World War II Colonel breaks silence about concentration camp liberation

April 17 Chandler Centennial, Yom Ha’Shoah event

Published Thursday, March 22, 2012 11:00 am

When Colonel Edward Shames addresses a live audience on April 17 at the Chandler Center for the Arts (CCA), it will be the first time the 89-year-old war hero has ever spoken about his experiences at the concentration camp Dachau, Nazi Germany’s oldest forced labor camp that opened in 1933. At 6:30 p.m., the Jewish American veteran who now resides in Virginia will give guests a first-hand account of what he went through as a member of the 506th Parachute Infantry Regiment (PIR), and later Easy Company, the unit made famous by the 2001 HBO mini-series Band of Brothers.

“Ed’s own family hasn’t heard this story,” said Beth Archer, an East Valley resident and Shames’ family friend who is helping to bring his story to Chandler. “I think he knew it was about time to document his history. To support a remarkable project like the JCC’s Holocaust Museum project in the process was the right way to do it.”

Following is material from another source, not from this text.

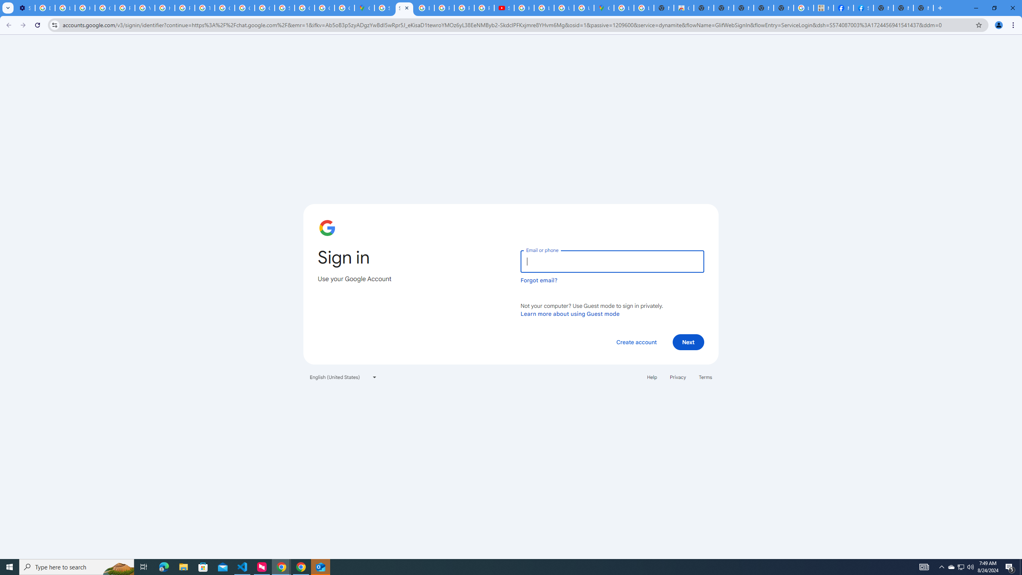  What do you see at coordinates (104, 8) in the screenshot?
I see `'Google Account Help'` at bounding box center [104, 8].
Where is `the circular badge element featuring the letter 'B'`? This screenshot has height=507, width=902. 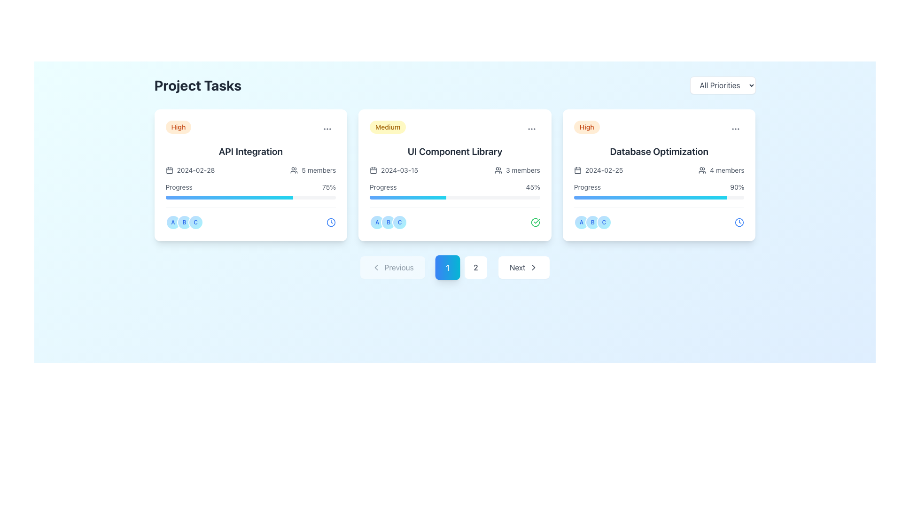
the circular badge element featuring the letter 'B' is located at coordinates (592, 223).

“We specifically hope that veterans, active duty military members and their families join us at this once-in-a-lifetime event on April 17,” said Steve Tepper, Executive Director of the East Valley Jewish Community Center (JCC), which is hosting the event. “With that in mind, tickets are $5 for the general public and $2 for our country’s heroes.” Tickets may be purchased online at www.evjcc.org or via phone 480-897-0588.

Colonel Edward Shames: A War Hero Remembers has been identified as a City of Chandler Centennial event and falls during the week of Yom Ha’Shoah, Holocaust Remembrance. Prior to this event, the public is invited to view one of the museum’s cornerstone pieces for the first time, a WWII-era rail car, on display at CCA beginning at 4:30 p.m. The 11-ton, 30-foot rail car is certified as ‘being of the type and era’ used to transport Holocaust victims to death camps as part of the ‘Final Solution’. Germans used these cars not only for victim transport, but for day-to-day transportation of cattle, and other goods.

“It took an amazing number of volunteers and resources to bring this amazing piece to Arizona,” said Tepper. “The car travelled nearly 11,000 miles to get to Chandler. Its presence here represents a piece of history that we must never forget, but use to ensure that the Holocaust never happens again.”